Please repeat the material from the line with "Task: Click the Marketplace" to the line with "Click the Project", substituting "button" for "icon" and leaving everything else unchanged. Return only those lines.

____ Provided data

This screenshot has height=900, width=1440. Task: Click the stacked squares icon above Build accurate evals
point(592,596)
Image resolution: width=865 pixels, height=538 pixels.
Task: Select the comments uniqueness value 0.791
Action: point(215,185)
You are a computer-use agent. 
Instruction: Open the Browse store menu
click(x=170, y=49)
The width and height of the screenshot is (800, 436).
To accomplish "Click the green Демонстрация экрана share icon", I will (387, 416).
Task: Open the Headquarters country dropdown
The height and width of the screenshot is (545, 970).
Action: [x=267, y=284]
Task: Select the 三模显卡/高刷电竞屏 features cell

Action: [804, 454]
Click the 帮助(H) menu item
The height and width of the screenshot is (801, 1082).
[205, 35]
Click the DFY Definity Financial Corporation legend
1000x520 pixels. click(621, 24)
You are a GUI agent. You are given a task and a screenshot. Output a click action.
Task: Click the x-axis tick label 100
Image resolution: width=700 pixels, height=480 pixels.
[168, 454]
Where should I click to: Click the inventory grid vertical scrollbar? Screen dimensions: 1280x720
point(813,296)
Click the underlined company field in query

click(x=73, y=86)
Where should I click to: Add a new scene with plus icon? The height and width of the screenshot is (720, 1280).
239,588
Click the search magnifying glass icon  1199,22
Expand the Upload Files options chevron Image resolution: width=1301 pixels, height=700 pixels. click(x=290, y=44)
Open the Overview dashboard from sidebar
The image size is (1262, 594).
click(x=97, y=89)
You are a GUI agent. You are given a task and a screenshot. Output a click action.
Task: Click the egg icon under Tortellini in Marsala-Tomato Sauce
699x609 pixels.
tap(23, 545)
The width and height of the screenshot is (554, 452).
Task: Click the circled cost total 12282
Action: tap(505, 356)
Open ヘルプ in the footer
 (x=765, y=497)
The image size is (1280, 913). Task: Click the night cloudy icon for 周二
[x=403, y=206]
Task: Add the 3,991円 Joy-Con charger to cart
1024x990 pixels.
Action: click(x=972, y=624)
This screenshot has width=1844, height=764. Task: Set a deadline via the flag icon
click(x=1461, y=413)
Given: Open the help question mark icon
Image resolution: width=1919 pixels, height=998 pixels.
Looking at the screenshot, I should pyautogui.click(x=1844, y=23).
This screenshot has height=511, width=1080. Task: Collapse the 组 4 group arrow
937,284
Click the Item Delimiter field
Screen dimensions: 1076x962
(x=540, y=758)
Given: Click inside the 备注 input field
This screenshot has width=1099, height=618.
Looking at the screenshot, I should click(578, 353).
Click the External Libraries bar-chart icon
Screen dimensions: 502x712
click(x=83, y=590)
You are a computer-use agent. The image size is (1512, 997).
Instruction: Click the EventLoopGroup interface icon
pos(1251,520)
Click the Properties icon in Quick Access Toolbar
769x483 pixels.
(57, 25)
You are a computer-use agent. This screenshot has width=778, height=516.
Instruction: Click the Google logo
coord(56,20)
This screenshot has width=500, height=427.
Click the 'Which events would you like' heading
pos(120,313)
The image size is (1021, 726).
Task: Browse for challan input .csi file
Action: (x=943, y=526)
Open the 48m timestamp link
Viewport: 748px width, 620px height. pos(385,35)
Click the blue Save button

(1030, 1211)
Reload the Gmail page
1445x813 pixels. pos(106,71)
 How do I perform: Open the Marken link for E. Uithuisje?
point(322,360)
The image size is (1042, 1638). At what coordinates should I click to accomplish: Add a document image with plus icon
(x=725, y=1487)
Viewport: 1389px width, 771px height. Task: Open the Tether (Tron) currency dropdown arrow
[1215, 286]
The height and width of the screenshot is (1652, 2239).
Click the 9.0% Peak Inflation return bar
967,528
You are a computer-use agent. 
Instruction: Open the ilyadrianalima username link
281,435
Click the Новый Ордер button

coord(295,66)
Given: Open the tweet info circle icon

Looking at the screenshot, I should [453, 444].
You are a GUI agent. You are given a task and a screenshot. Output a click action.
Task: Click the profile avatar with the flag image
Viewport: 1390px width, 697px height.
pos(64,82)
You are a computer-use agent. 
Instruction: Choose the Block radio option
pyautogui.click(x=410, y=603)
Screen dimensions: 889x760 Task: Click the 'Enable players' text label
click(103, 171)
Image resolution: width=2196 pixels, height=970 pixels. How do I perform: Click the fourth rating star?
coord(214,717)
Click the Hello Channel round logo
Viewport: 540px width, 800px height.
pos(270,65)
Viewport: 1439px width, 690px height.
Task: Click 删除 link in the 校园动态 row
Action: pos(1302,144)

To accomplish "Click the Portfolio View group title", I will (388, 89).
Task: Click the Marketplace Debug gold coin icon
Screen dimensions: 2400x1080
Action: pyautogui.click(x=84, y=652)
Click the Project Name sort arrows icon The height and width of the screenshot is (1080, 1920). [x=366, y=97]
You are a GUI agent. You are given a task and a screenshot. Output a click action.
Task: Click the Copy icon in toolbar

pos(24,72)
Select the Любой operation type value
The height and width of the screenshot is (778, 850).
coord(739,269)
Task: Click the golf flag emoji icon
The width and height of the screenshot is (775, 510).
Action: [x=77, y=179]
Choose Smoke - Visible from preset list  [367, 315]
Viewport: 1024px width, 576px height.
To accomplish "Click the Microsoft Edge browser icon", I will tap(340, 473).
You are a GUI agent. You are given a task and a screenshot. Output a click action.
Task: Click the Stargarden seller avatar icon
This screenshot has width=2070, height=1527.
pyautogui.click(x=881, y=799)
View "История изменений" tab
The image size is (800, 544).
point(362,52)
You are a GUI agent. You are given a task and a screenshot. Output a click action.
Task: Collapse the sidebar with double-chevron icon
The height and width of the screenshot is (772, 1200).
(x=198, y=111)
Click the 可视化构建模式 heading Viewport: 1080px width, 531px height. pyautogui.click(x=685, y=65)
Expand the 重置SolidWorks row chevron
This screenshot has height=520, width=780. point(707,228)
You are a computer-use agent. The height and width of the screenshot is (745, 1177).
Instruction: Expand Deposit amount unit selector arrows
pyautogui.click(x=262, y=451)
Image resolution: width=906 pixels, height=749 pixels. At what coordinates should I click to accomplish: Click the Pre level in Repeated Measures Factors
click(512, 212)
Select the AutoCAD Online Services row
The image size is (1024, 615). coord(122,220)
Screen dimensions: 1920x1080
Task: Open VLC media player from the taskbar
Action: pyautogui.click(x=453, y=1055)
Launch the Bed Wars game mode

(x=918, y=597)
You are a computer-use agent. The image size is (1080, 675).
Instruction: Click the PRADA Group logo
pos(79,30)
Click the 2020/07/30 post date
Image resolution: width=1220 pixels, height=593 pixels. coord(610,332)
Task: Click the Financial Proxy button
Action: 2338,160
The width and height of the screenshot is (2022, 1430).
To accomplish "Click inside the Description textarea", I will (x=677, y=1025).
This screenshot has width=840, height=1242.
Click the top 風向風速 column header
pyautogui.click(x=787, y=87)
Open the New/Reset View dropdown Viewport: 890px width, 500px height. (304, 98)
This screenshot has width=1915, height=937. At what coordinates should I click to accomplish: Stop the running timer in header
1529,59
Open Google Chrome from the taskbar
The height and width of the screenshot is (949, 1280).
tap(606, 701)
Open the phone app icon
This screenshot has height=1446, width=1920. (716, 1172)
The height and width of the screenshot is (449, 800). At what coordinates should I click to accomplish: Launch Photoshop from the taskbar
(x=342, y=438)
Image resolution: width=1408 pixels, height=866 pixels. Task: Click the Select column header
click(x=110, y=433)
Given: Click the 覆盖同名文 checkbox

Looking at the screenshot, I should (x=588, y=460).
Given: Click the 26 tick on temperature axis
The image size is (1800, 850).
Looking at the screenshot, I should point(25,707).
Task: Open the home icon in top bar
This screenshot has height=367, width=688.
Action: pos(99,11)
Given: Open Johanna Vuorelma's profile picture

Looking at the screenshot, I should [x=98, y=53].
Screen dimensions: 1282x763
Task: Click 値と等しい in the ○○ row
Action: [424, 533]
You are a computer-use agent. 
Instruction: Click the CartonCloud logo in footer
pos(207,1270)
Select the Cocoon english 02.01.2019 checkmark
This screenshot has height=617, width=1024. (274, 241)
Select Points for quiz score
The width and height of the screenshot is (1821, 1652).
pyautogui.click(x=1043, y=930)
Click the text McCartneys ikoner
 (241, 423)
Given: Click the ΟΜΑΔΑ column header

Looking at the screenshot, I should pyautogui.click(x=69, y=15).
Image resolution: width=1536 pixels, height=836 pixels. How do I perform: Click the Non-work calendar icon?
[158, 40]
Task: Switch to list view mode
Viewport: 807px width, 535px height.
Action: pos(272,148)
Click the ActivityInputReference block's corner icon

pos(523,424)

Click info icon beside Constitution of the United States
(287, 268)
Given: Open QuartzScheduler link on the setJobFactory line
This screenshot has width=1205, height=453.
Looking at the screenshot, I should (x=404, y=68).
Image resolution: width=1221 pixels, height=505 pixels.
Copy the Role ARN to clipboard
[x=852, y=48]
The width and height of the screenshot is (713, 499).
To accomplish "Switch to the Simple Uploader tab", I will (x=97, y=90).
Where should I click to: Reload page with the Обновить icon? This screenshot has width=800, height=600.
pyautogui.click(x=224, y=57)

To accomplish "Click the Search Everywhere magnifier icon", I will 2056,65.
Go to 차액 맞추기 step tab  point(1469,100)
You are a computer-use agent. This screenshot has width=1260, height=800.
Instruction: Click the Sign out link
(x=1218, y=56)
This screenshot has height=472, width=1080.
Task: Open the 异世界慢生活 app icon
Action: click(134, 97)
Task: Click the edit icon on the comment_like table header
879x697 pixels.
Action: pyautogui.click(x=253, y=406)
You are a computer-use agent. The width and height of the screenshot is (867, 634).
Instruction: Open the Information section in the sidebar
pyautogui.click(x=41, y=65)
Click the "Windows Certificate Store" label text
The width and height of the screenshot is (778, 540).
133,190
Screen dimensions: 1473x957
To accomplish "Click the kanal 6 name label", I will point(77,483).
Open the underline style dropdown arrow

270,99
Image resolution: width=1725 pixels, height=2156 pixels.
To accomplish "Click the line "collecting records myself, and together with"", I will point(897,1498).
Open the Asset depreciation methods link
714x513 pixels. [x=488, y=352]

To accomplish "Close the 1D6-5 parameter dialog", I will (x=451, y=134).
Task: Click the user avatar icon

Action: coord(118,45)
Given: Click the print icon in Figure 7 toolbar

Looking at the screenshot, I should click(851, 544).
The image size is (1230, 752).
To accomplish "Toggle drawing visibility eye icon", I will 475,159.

________

- Reply -
Task: Click the Marketplace Debug gold coin button
Screen dimensions: 2400x1080
Action: pyautogui.click(x=84, y=652)
Click the Project Name sort arrows button The height and width of the screenshot is (1080, 1920). [x=366, y=97]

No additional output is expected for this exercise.